Procter & Gamble, the largest US consumer products company, said on Wednesday it did not believe its sales would be further affected by a continuing drive to reduce inventory by Wal-Mart, its largest single customer.

AG Lafley, chief executive, told analysts his company was now “essentially shipping to consumption“ for Wal-Mart.

“It would be difficult if not impossible to take inventory down any further, and keep the products on the shelves.”

Mr Lafley said that while both P&G and retailers would continue efforts to improve inventory management, he did not expect a further “big move like we saw in January and February”.

His comments came as P&G’s shares fell on lower than expected fiscal third quarter sales, in part due to inventory reductions during the quarter by Wal-Mart and other retailers.
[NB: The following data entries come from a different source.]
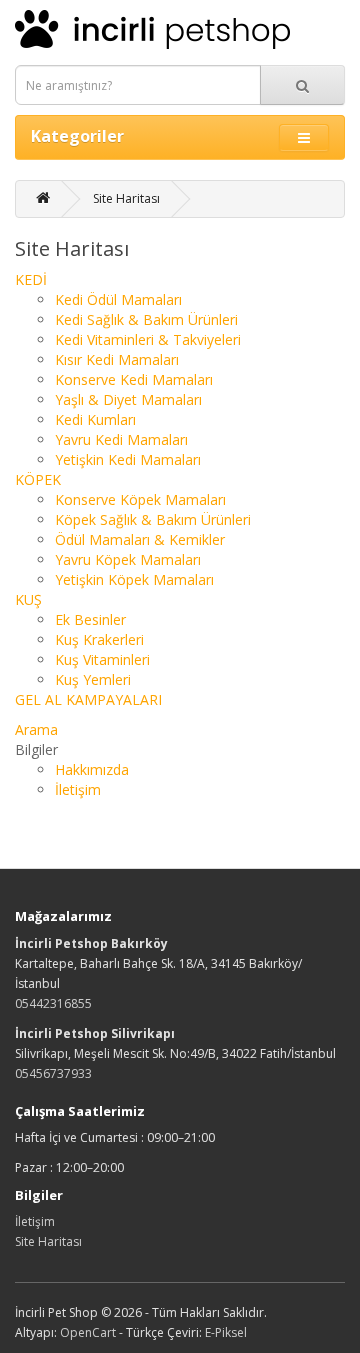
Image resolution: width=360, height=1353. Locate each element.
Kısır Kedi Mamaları (117, 359)
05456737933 (53, 1073)
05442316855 (53, 1003)
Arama (36, 729)
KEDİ (31, 279)
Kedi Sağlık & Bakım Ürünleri (146, 319)
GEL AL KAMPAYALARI (88, 699)
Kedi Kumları (95, 419)
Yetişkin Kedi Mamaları (128, 459)
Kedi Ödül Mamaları (118, 299)
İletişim (78, 789)
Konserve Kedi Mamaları (134, 379)
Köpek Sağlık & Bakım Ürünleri (153, 519)
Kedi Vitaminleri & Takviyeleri (148, 339)
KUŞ (28, 599)
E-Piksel (226, 1332)
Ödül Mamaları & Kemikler (140, 539)
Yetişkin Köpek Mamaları (134, 579)
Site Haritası (126, 198)
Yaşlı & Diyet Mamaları (128, 399)
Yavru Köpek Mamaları (128, 559)
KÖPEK (38, 479)
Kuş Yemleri (93, 679)
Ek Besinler (90, 619)
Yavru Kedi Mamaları (121, 439)
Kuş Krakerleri (99, 639)
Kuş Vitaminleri (102, 659)
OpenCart (88, 1332)
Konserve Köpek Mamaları (140, 499)
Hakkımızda (92, 769)
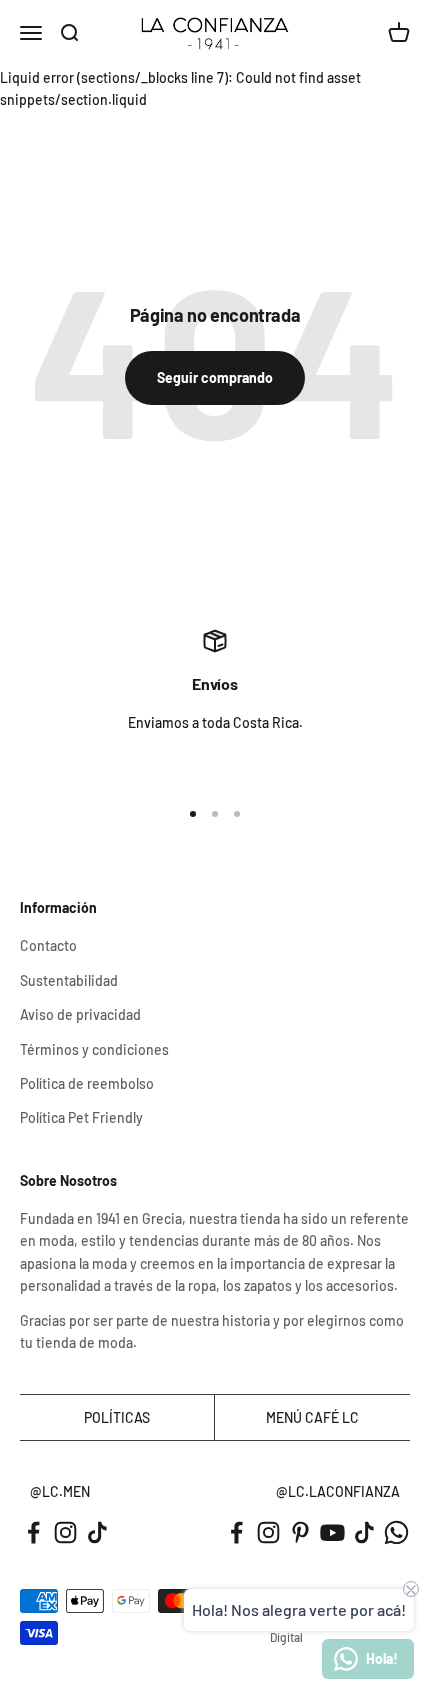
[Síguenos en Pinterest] (300, 1532)
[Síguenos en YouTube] (332, 1532)
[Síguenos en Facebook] (33, 1532)
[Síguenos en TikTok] (97, 1532)
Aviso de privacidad (80, 1014)
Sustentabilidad (69, 980)
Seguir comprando (215, 377)
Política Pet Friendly (81, 1117)
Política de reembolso (87, 1083)
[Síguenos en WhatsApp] (396, 1532)
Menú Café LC (312, 1417)
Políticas (117, 1417)
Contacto (48, 945)
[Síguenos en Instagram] (65, 1532)
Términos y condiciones (94, 1049)
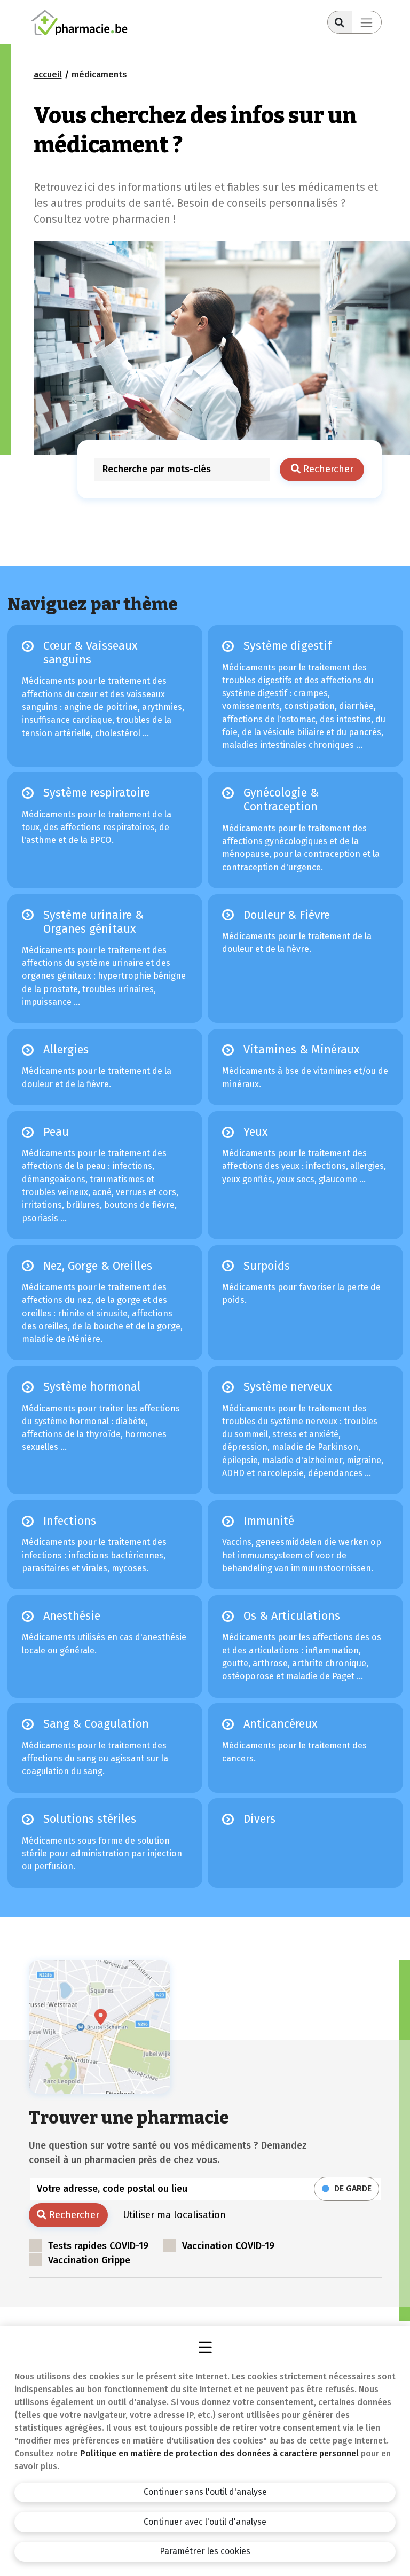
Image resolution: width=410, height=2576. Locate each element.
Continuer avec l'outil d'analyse (205, 2522)
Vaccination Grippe (89, 2260)
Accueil (48, 74)
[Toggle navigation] (367, 22)
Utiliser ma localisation (174, 2215)
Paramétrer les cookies (205, 2551)
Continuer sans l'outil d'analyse (205, 2492)
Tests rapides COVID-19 (98, 2246)
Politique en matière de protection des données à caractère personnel (219, 2453)
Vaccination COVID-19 (228, 2246)
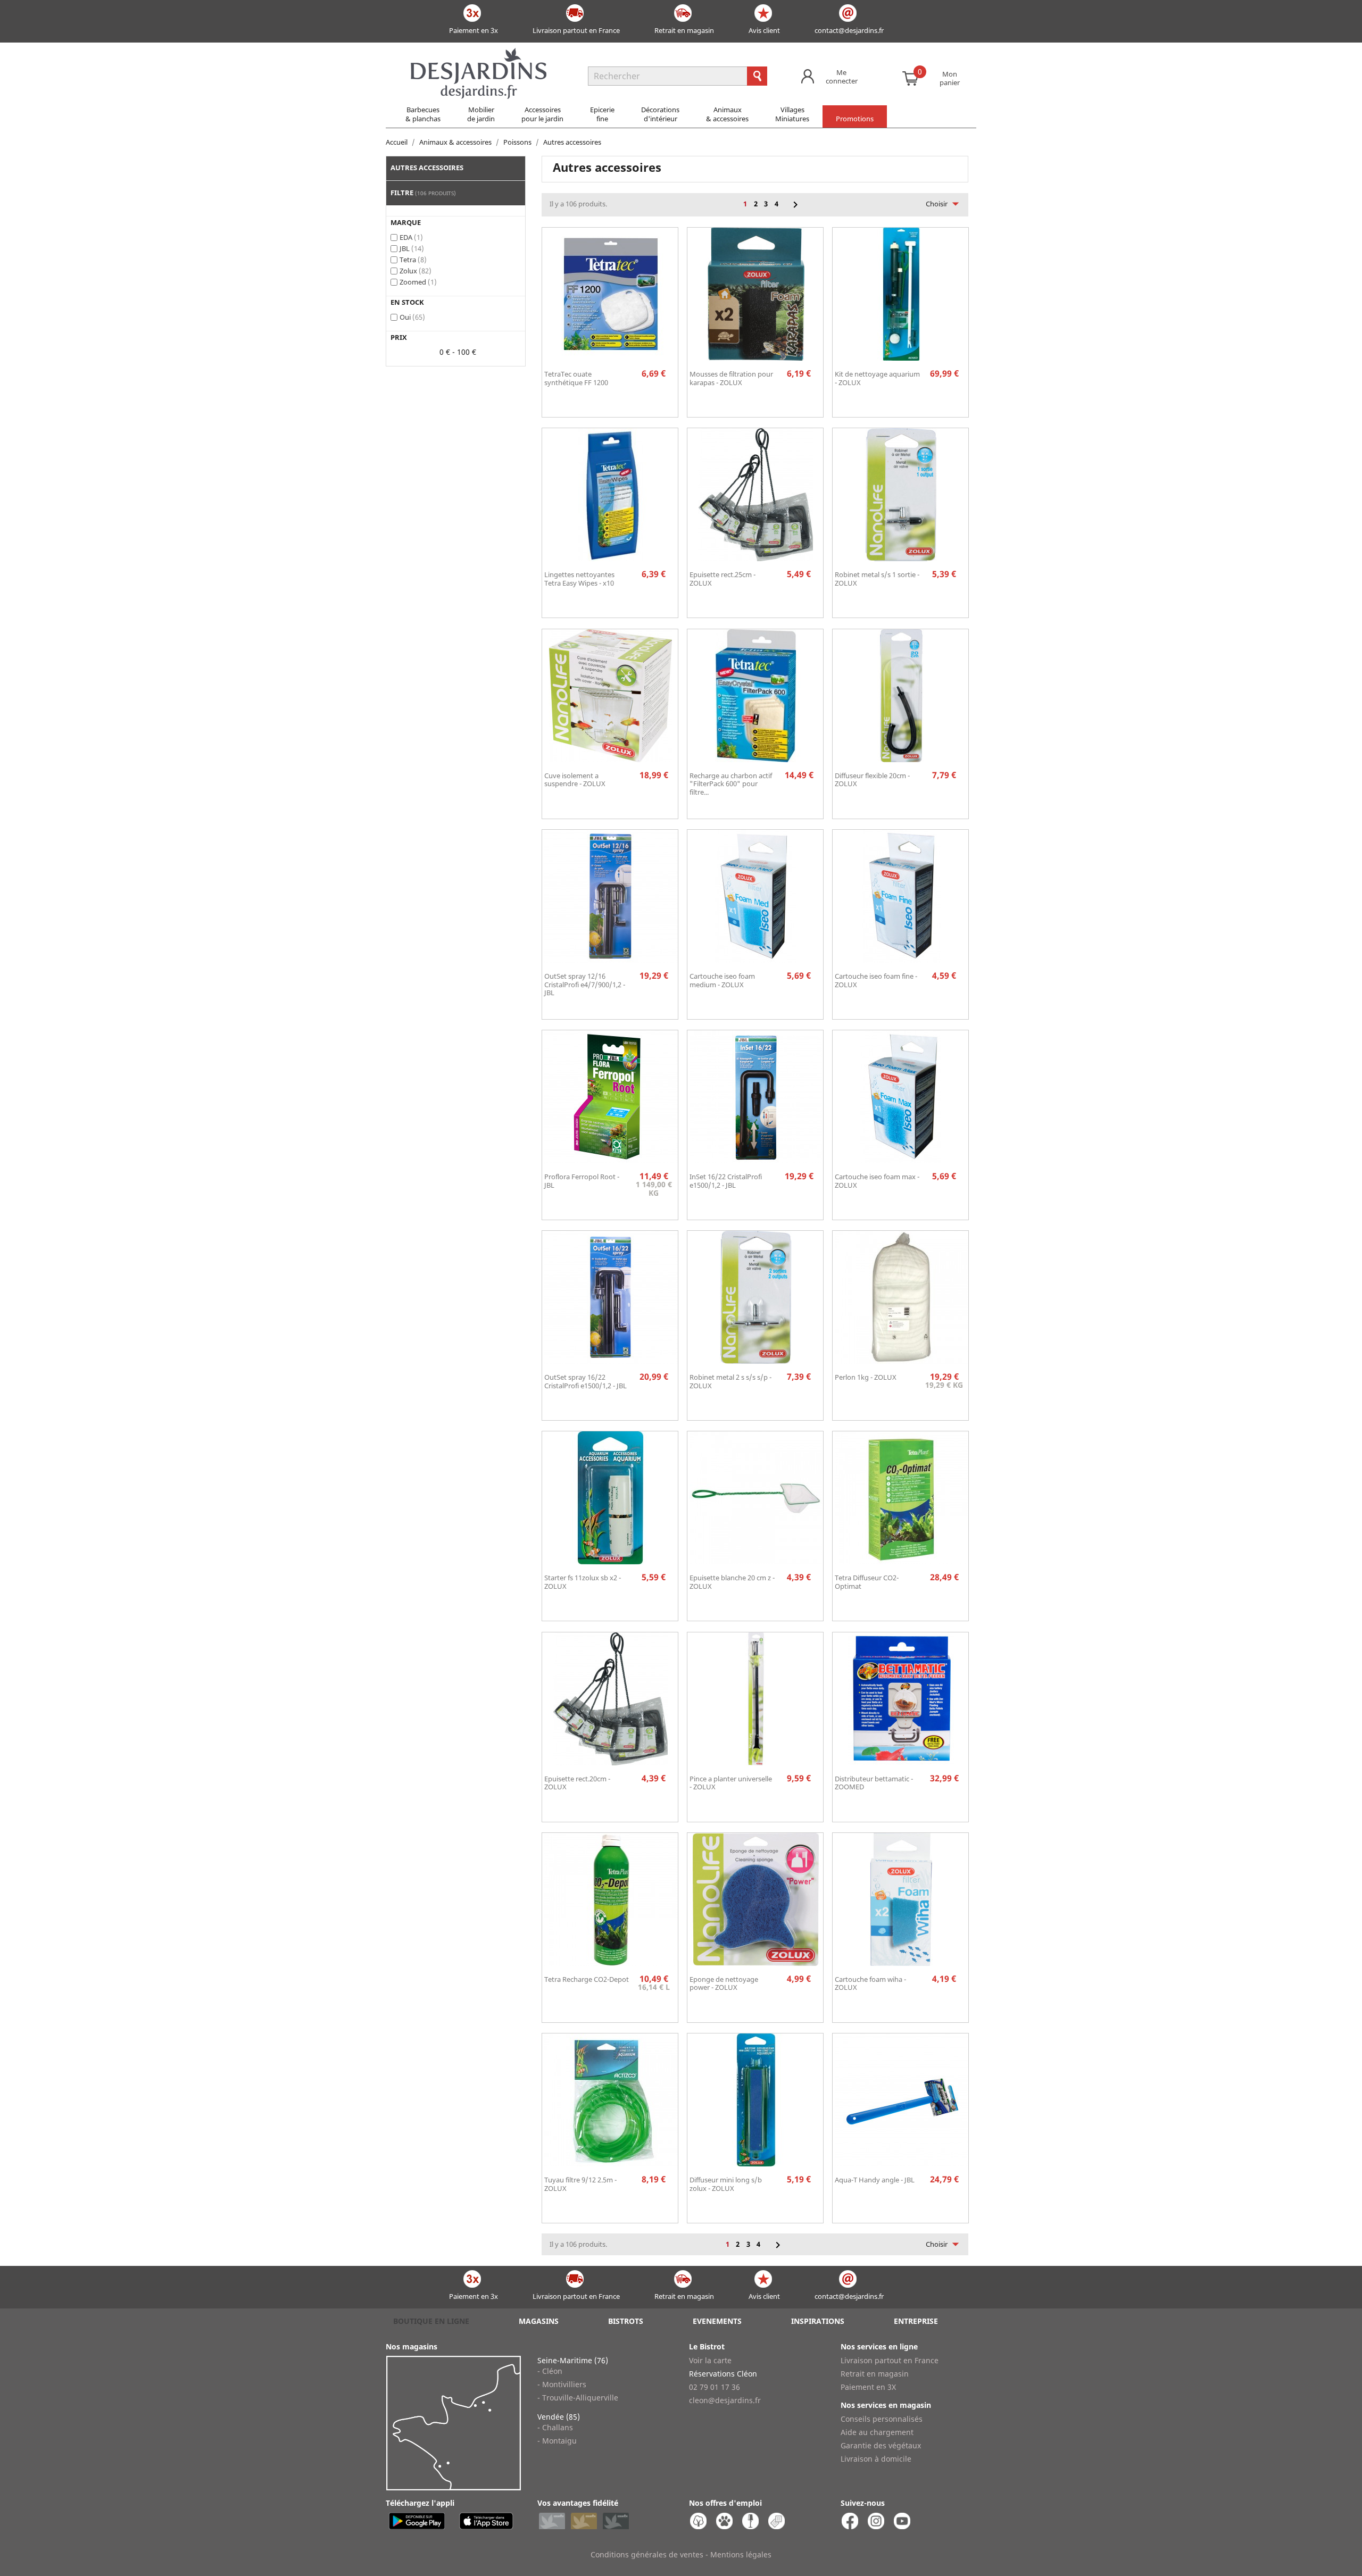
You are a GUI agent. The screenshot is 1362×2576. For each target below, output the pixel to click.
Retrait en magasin (684, 30)
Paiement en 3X (868, 2387)
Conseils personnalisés (882, 2419)
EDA (411, 237)
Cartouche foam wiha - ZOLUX (870, 1983)
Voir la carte (710, 2360)
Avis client (764, 30)
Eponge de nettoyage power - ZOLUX (724, 1983)
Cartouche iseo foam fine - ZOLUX (876, 980)
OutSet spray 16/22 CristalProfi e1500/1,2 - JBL (585, 1381)
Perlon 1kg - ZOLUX (865, 1377)
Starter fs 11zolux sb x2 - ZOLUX (582, 1582)
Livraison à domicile (876, 2459)
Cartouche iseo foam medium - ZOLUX (722, 980)
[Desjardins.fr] (478, 53)
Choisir (945, 204)
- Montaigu (557, 2441)
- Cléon (549, 2371)
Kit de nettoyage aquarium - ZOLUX (877, 378)
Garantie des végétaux (881, 2445)
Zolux (415, 271)
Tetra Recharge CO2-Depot (586, 1979)
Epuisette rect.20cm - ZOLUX (577, 1783)
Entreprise (916, 2321)
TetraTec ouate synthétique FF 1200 (576, 378)
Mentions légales (740, 2554)
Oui (412, 317)
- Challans (555, 2427)
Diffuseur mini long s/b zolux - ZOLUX (726, 2184)
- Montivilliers (561, 2384)
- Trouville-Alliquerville (577, 2397)
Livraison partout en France (576, 30)
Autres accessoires (427, 167)
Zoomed (418, 282)
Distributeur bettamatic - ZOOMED (874, 1783)
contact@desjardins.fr (849, 30)
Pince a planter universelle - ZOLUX (731, 1783)
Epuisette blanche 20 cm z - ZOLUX (732, 1582)
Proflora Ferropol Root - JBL (581, 1181)
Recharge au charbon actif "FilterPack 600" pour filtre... (731, 784)
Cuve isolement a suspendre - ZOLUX (574, 780)
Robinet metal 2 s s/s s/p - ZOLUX (730, 1381)
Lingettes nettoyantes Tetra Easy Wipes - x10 (579, 579)
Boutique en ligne (431, 2321)
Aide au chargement (877, 2432)
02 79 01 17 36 (714, 2387)
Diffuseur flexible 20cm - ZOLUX (872, 780)
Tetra (413, 259)
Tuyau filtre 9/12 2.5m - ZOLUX (580, 2184)
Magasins (539, 2321)
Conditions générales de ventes (647, 2554)
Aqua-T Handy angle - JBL (875, 2180)
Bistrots (625, 2321)
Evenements (717, 2321)
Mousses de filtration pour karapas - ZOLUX (731, 378)
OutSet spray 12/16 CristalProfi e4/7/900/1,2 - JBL (584, 984)
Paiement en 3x (473, 30)
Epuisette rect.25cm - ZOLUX (722, 579)
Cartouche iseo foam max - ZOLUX (877, 1181)
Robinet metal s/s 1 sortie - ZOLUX (877, 579)
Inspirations (817, 2321)
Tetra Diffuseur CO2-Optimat (867, 1582)
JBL (412, 248)
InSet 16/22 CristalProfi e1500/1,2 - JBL (726, 1181)
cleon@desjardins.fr (725, 2400)
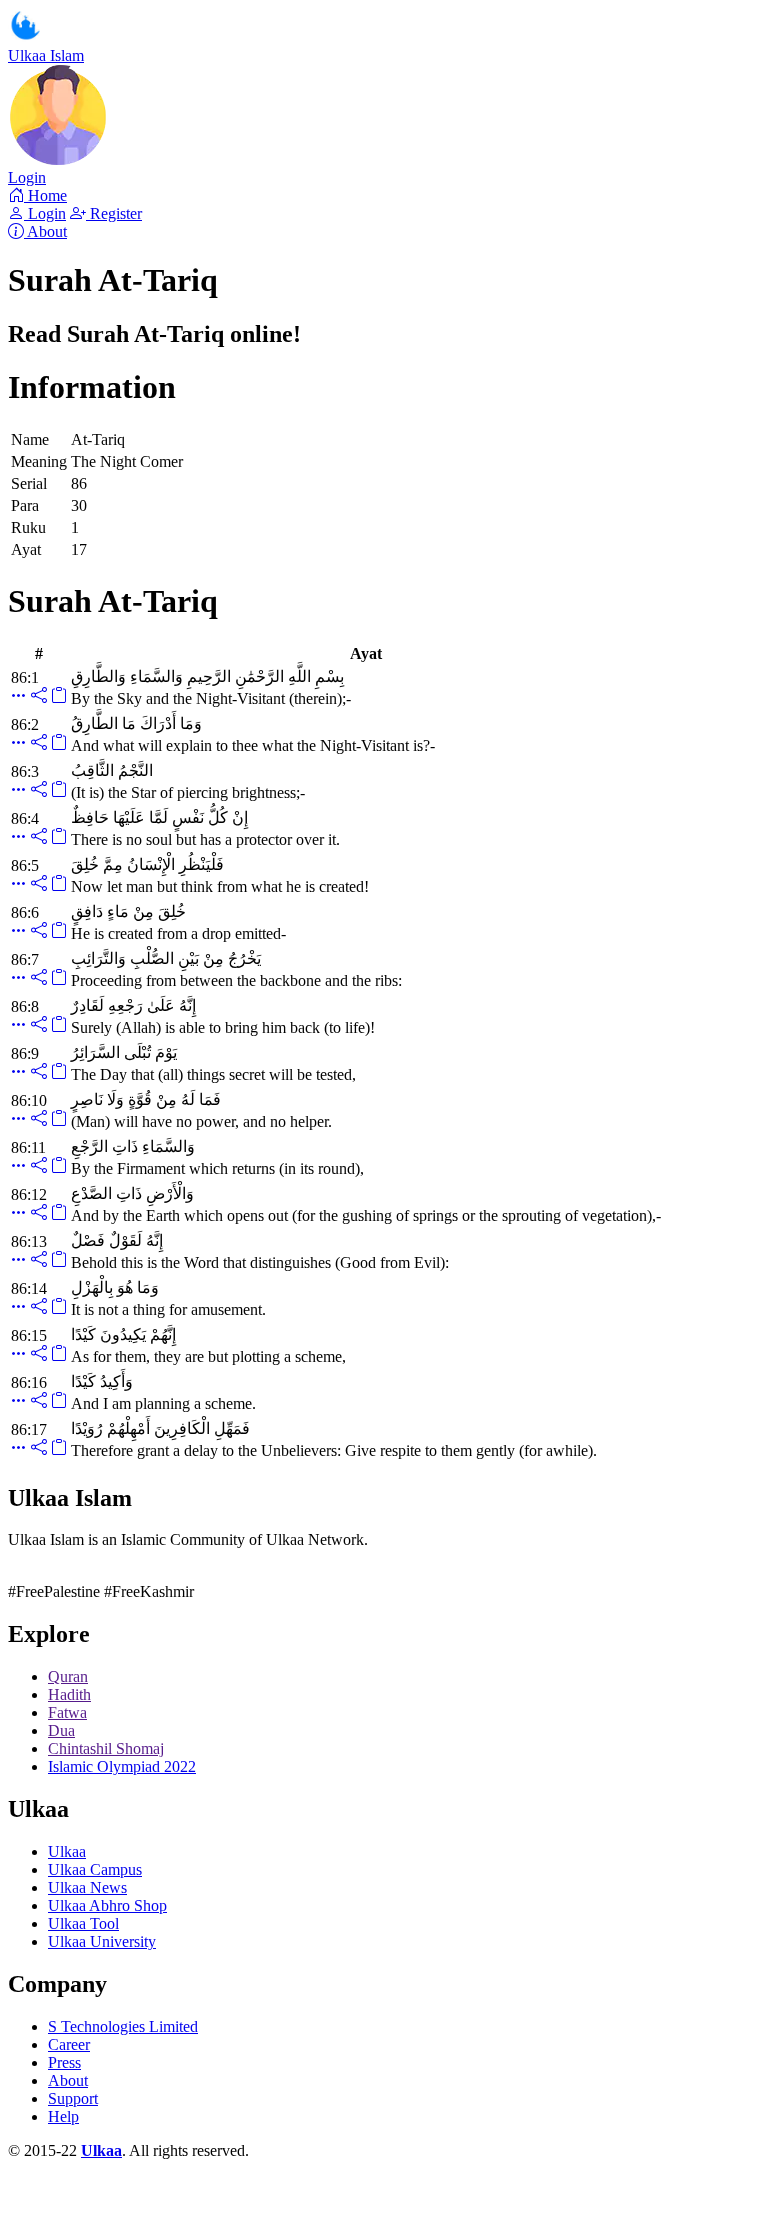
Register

P&G’s total sales for the first quarter, including its acquisition of Gillette, rose 21 per cent to $17.25bn, while its unit volume increased 20 per cent.

P&G’s first quarter profit jumped 37 per cent to $2.21bn, or 63 cents per share, as the US inventory cuts and higher energy and commodity prices were offset by higher prices, cost cuts and the benefits of its Gillette acquisition.

Mr Lafley said the company was raising its full year guidance by 3 cents to $2.61 due to “the combination of strong topline momentum, improving gross margins and good progress on Gillette integration”.

However, some analysts expressed concern that Gillette had contributed less than expected to sales growth, with total sales of its blades and razors increasing one per cent to $1.19bn, despite the launch of the new five-blade Fusion razor in the US. Sales of Gillette’s Braun and Duracell brands fell 1 per cent.

“These results make it look appear as if Gillette sold at exactly the right time,” wrote Justin Hott, analyst at Bear Stearns, in a research note.

P&G also forecast a second consecutive quarter of slower sales growth. Excluding the impact of Gillette, P&G said it expected organic sales growth of 4 to 6 per cent, down from 9 per cent in the second quarter last year. Organic sales in the third quarter increased by 6 per cent, above the company’s long-term target for organic growth of 3 to 5 per cent.

Mr Lafley also said the company may sell some small parts of its business during the current quarter, as it carries out a strategic assessment of its brand assets.

P&G also said its shipments to China during the quarter had been below its “initial high expectations”. Clayt Daley, chief financial officer, said P&G expected its base business growth in China to be slower than previous “exceptional” rates, as the company’s business there matured.

P&G’s shares were down 4.3 per cent at lunchtime in New York at $55.61.